With a budget and design aesthetic more attuned to live theater than broadcast television, it uses deft camerawork and industry-best blocking of its actors to draw the audience into a conspiracy of make-believe. Long takes that allow you to sink into the acting and thus inhabit a world you know is not real; you may not be there, but you are there. Since so much of the work is done in-camera, when the series does resort to visual effects or striking editing choices, they hit like a freight train. Try shaking the feeling of all those characters talking directly to you in this episode, I dare you.

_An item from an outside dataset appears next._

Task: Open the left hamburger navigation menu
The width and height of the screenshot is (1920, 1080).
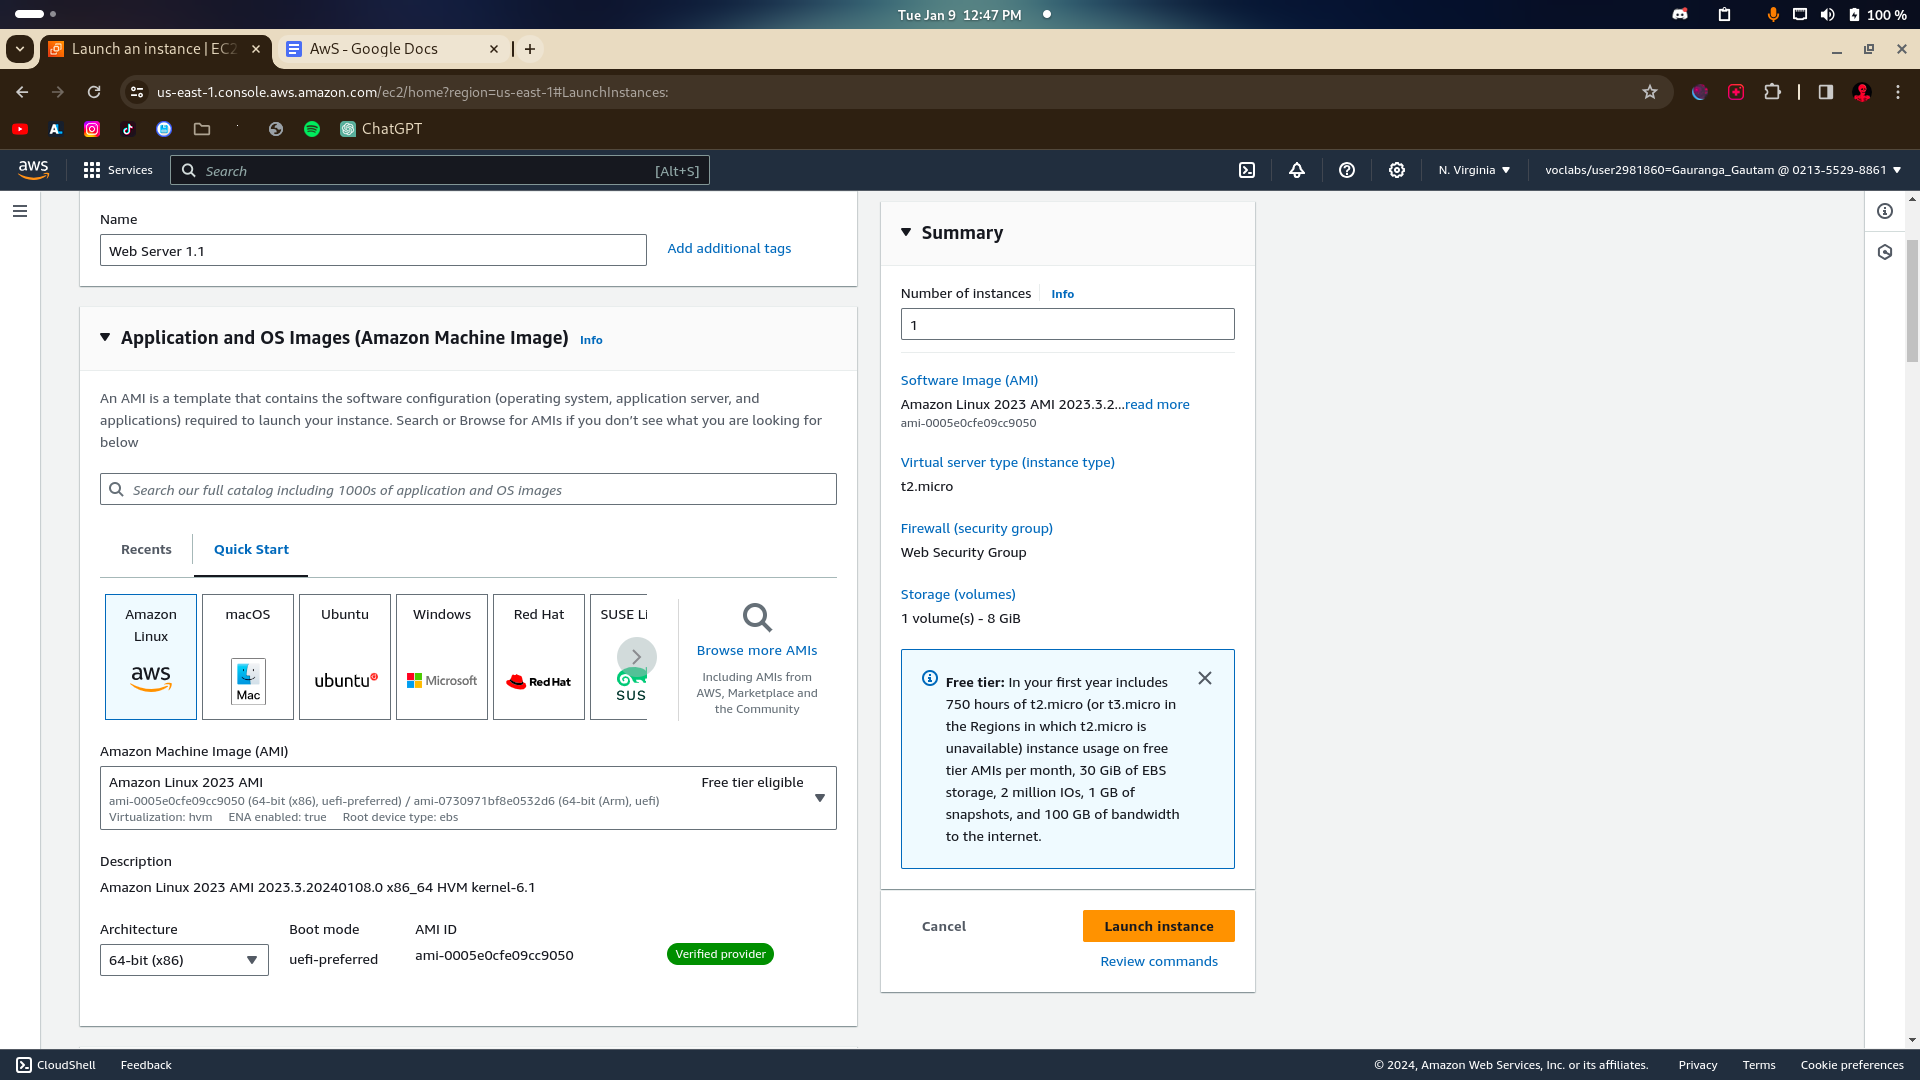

What emerges paramount from it all, from those spectral faces looming in the lens on down, is the feeling of ancient history speaking to the present. It is madness, madness, to trade away hard-learned, hard-fought moral and political principles for the expediency of autocracy. The lives of first Augustus and then Claudius himself prove there is no such thing as a benevolent dictatorship; surrender your rights and you have no right to complain when you are forced to surrender far more.
It should be noted here that Sheila White, the beautiful actor playing Messalina, is frequently shown nude throughout this episode, as are her male lovers. Her fuckathon battle with Scylla is described with shocking frankness, and when you see the aftermath – Scylla, her hair mussed, her chest slicked with sweat or saliva or, well, you know – there’s no question what has taken place. I kept reacting like Tim Robinson in that one I Think You Should Leave sketch: “I don’t know if you’re allowed to do that.”
In retrospect, there was one clear warning sign. Yes, Messalina, the sweet, beautiful, precociously competent and intelligent teenage girl to whom Claudius was forcibly wed by his demented uncle Caligula, makes the newly crowned emperor happy. Yes, she helps him immeasurably in his work. Yes, she’s the mother of first one, then two children by him. Yes, it seems like butter wouldn’t melt in her mouth.
Until she says this: “My darling, I want to be Livia to your Augustus!”
It is, of course, the last hurrah of the spectacular John Hurt as Caligula, which means it’s the last time we’re going to hear one of the most distinctive, melodic, terrifyingly powerful voices in the history of cinema. The way Hurt lets his raspy delivery sink into a purr, flitter into flights of laughter, or rise in volume and intensity until it sounds like he really is an angry god, is all-timer work on a show full of all-timer work.
Will I miss him? Oh, absolutely. But I also missed Augustus, Julia, Livia, Livilla, Sejanus, and Tiberius, and we’re getting along fine without all of them, aren’t we? I’ve never seen a show that goes through its core cast at this rapid a clip — Claudius is the only character in this episode who appeared in any of the first five — and never suffer a drop in quality, or the sense that the writing is flailing around looking for the next thing to do. I don’t see any reason why Caligula’s death should deal more of a blow to the show than any of the others, Livia’s in particular.